■ Excerpt:
╭──

NOTE: Everything written regularly is written by Producer Mark. While everything in italics is written by Producer Lee.
Best Actor
I’m sure this gets said every year, but every year there are a whole host of great performances, that choosing one is just too hard, but it must be done…Unless you’re a shoddy internet film blog like this one. So I picked two.
Jason Segel – End of the Tour. Known primarily for his comedic roles in…well everything else he has done, Jason Segal is revolutionary as David Foster Wallace; bringing a subtle but clearly perpetually uncomfortable nuance to his manner. Even as he runs the gambit of emotions from, funny, angry, confidant, overjoyed, and sad, he never appears at home in his own skin or mind, and is a truly authentic take on the troubled genius. And for such an orgastic turn to come from Jason Segel is the cherry on the cake.
Michael Fassbinder – Steve Jobs. It’s easy to make a bad guy unlikable but loveable, to play the asshole that treats everyone like shit and make the audience love him. It is an entirely different and much harder task to play a guy you’re meant to like and have complex emotions for, like a complete asshole. But that’s exactly what Michael Fassbinder pulls off in his embodiment of Steve Jobs. He then takes it further as we peel back the layers that make and has made him the way he is; jumping back and forwards in time to see the building blocks of his character all the way to the complete man he becomes; and it’s all perfectly portrayed to us with barely any of his actual life shown
Al Pacino: Danny Collins. I know, Al Pacino gave a good performance, what are the odds of that? But this is a different Pacino performance than the normal good performance. The usual good Pacino performance makes you want to stand up and applaud, but this is different. You completely buy into his performance in a role which could have been derailed by a lesser actor. The downside is that writing this has made me have the song from the film stuck in my head.

╰──

[Item coordinate data]
╭──

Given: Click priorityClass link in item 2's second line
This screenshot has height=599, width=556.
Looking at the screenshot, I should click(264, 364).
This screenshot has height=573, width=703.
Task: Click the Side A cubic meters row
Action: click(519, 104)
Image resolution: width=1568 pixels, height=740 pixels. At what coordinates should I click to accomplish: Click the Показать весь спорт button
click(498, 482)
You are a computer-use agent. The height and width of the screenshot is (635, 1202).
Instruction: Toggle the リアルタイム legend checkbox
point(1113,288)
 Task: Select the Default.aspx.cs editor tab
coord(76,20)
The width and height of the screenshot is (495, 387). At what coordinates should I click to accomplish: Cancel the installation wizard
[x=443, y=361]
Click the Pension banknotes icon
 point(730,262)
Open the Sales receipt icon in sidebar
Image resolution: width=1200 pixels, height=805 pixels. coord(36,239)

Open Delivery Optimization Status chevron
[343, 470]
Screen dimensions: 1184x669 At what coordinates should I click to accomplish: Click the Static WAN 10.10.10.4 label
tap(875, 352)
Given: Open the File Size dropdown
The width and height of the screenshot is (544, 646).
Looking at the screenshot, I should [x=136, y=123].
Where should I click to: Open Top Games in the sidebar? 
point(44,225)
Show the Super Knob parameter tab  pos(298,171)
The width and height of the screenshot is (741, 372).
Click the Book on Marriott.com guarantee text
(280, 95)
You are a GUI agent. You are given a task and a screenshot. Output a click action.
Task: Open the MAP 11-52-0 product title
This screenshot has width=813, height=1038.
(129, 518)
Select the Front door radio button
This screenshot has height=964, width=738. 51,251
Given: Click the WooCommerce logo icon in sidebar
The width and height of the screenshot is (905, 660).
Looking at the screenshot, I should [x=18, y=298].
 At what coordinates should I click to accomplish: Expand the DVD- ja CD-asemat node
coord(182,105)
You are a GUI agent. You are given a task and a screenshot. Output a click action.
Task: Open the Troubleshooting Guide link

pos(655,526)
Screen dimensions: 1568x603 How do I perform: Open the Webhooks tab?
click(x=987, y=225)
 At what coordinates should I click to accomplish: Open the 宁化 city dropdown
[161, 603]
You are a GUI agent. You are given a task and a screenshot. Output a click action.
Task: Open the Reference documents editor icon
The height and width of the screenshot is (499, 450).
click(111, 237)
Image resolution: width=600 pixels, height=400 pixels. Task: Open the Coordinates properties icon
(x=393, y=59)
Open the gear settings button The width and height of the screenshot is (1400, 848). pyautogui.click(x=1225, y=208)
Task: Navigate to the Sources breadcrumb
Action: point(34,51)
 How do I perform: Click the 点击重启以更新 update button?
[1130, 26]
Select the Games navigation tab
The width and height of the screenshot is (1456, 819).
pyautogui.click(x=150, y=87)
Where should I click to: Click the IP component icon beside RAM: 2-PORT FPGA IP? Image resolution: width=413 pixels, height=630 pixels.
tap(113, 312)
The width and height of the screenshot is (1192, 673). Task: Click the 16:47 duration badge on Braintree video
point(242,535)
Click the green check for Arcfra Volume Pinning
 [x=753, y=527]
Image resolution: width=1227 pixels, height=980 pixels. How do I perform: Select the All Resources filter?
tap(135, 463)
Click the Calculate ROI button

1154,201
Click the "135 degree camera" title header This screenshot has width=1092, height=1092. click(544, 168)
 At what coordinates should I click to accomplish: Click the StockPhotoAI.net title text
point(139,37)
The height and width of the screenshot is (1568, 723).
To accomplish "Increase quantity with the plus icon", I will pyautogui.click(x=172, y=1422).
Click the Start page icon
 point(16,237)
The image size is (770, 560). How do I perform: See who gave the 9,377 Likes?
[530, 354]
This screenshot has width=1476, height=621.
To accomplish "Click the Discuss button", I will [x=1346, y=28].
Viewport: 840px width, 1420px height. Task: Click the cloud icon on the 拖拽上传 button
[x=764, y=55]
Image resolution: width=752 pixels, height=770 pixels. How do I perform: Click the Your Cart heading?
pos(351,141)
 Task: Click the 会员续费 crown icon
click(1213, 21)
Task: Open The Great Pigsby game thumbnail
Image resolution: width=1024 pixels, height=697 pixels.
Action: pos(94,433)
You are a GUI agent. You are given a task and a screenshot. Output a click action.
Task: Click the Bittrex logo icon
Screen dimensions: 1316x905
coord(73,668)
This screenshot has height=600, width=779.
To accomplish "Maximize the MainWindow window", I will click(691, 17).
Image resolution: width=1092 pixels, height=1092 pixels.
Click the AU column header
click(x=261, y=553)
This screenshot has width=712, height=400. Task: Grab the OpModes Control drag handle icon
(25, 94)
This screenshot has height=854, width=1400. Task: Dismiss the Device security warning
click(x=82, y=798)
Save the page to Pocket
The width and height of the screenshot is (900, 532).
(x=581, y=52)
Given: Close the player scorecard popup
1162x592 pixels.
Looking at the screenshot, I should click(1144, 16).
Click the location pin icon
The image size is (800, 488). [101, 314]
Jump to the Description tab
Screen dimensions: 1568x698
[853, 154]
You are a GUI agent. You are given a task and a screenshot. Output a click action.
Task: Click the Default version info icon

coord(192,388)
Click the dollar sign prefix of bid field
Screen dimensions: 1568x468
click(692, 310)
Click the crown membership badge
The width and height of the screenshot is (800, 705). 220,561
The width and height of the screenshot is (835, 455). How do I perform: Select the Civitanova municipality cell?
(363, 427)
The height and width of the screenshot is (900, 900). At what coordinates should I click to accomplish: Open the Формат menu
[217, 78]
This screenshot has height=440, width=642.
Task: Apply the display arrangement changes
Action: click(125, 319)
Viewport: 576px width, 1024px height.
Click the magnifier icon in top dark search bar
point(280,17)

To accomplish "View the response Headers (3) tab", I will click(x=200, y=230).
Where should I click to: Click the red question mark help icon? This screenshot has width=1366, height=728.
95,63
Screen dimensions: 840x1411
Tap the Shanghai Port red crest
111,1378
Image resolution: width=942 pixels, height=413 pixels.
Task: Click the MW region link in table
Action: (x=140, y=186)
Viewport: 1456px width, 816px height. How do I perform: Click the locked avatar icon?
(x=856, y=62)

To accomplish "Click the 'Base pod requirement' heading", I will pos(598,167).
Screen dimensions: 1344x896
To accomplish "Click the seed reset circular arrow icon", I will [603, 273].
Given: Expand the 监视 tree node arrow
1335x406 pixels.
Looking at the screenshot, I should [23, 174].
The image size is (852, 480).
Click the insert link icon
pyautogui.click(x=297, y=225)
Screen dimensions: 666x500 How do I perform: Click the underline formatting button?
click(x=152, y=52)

╰──

■ Actions to take:
1. Copy the Best Actor post word for word, starting at "NOTE: Everything written" and ending at "I picked two.".
2. Write what comes next in the Best Actor post, picking up after its final sentence.

■ Answers provided:
1.
NOTE: Everything written regularly is written by Producer Mark. While everything in italics is written by Producer Lee.
Best Actor
I’m sure this gets said every year, but every year there are a whole host of great performances, that choosing one is just too hard, but it must be done…Unless you’re a shoddy internet film blog like this one. So I picked two.

2.
Best Actress
Emily Blunt – Sicario. She’s a badass who’s always in control, but feels constantly out of her depth. She’s tough as nails and takes no shit, but her growing fear of the morality of her job she just can’t quell. Always ready to dive in and fight for what’s right even when faced with an endless darkness, but never shallow enough to not think about and feel the repercussions of what she does. And with all that, she’s never a blank, genderless slate who could be played by anyone, she’s still a woman. Though this may read more like a look at her character than her performance, the fact is you can’t distinguish the two from the other.
Runner-up: Alicia Vikander – Ex Machina
Amy Schumer: Trainwreck. Not the best performance by a long shot, but the film rests so heavily upon her performance that the fact she’s actually really good in it really helps it.
Honorable mention: Phyllis Smith in Inside Out as sadness.
Best Script
Steve Jobs: It’s an Arron Sorkin film script, so it’s expected that it will be one of the best of the year, but this isn’t just fanfare. Like most Sorkin scripts this is a dialogue driven spectacular that runs the gambit of funny, to thrilling, to heart wrenchingly dramatic, but it is also a complete reinvention for the Biopic genre. Set in three real time acts between the 70s and 90s from behind the scenes at product launches, Steve has to argue his way through his friends, enemies and family to make each launch. What should have been the equivalent of telling a life’s story with both arms tied behind its back is turned into a fascinating character piece that tells us more about Steve Jobs the man than any old cradle to the grave film ever could.
Inside out: It’s the story and ideas that this film tells and so thoughtfully executes that made it too amazing for me not to put it here too. Yes I think the plot isn’t as original as it could have been or thinks it is, and the writing while very funny wasn’t too special; but its imagery behind how the mind is put together and how we as people function is just too genius to not step back and applaud. And on top of that I was floored by its very mature message of the importance and the need for the emotion of sadness, and how it helps bring us together and grow-up.
Lady In The Van. A film like this rests entirely on script and performance. And luckily both shine through. The script is full of hilarious moments (and a rather odd use for madeira cake). The fact it is a (mostly) true story doesn’t diminish the brilliance. In fact it makes it more impressive as it’s framed in a good way and says a lot about the power of the writer.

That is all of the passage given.